Çoğu zaman çok boş konuşup saçmalarım.

Artık susmak istiyorum.

Balkona oturup gökyüzünü seyrederken boğulduğum düşüncelerden kurtulmak istiyorum.

Düşünceler...

Onlar çok fazla ve beni günden güne öldürüyorlar.

Onlardan kurtulmanın tek yolu ölüm mü?

Belki de. Gerçi pek yaşıyorda sayılmıyorum ki.

Kesik kesik aldığım nefesler var sadece.

Yazmak rahatlatır yaz diyorlar da ben kime yazacaktım ki.

Yazıp yazıp sildiğim onlarca satır oldu kimse bilmedi.

O satırları silmek yerine atsaydım onların başlarını ağrıtırım gibi hissettim.

Zaten iyi değiller bir de benimle uğraşmalarını isteyemezdim onlardan.

Kendim hallederim sanmıştım, üstesinden gelirim diyordum. Hiçbir şeyi halledemedim değil tabi.

Üstesinden gelip alıştığım çokça şey var sonuçta ama işte onların da bir bedeli olurmuş onu öğrendim.

Etrafıma örmüş olduğum duvarların altında kalarak bedelin birazını ödemiş oldum böylece.

Ne harika artık bi harabeden farkım kalmamış oldu.

Deniyorum arada yazmayı ama işte hep sustuğumdan sanırım ne diyeceğimi, nasıl anlatacağımı bilmiyorken ne diyecektim ki?

O yüzden susmayı tercih ettim bunca zaman.

Bundan sonra da konuşacağımı sanmam.

Düşünceler ile sessizliğin çığlıklarına alıştım, tıpkı diğerlerine alışmış olduğum gibi.

Bazen acının en dibe vurduğu yerdesindir.

Ne ileri ne geri tek bir adım bile atamazsın.

Tüm hayallerin, uğruna vazgeçtiğin her şey tek bir cümle ile yok olup gider ve öylece kalakalırsın.

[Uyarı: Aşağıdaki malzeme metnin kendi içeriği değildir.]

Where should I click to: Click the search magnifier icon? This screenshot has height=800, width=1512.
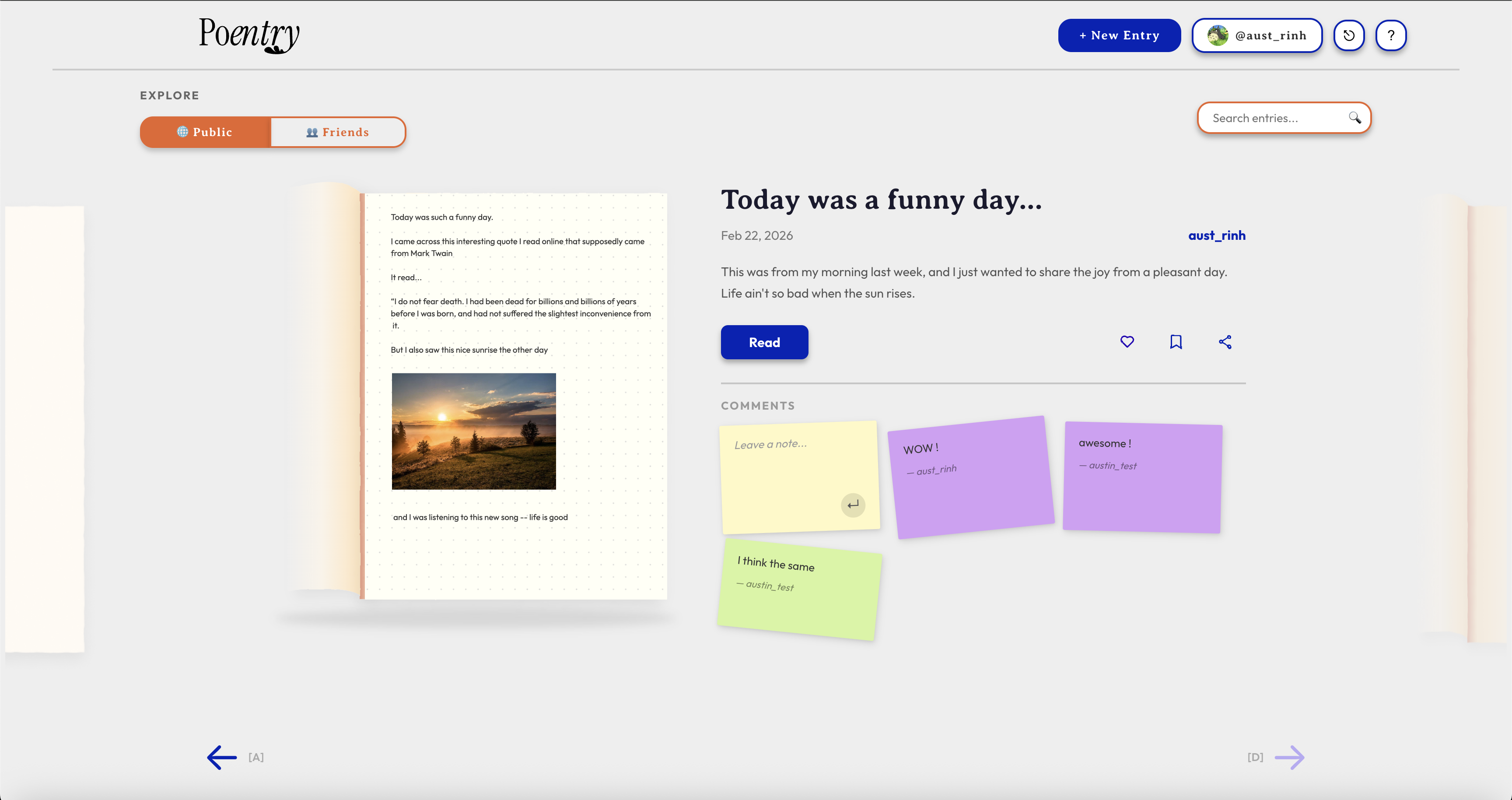coord(1354,118)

Çok ağlamakta fayda etmez çok içmek de.

Ya sonsuza kadar uyumak istediğin ki buna en basit yolla ölüm denir ya da hissizleşmek.

İkisi de aynı şeydir nasıl olsa. O acı tekrar yakana yapışmıştır.

Ve aynı filmi aynı acıyla, hayal kırıklığıyla ve ıslanmış gözlerle izlersin.

Hayat denilen şey budur işte.

Kessen kan akmaz denilecek kadar acır canın.

Ve ağzından tek bir cümle dökülmez artık.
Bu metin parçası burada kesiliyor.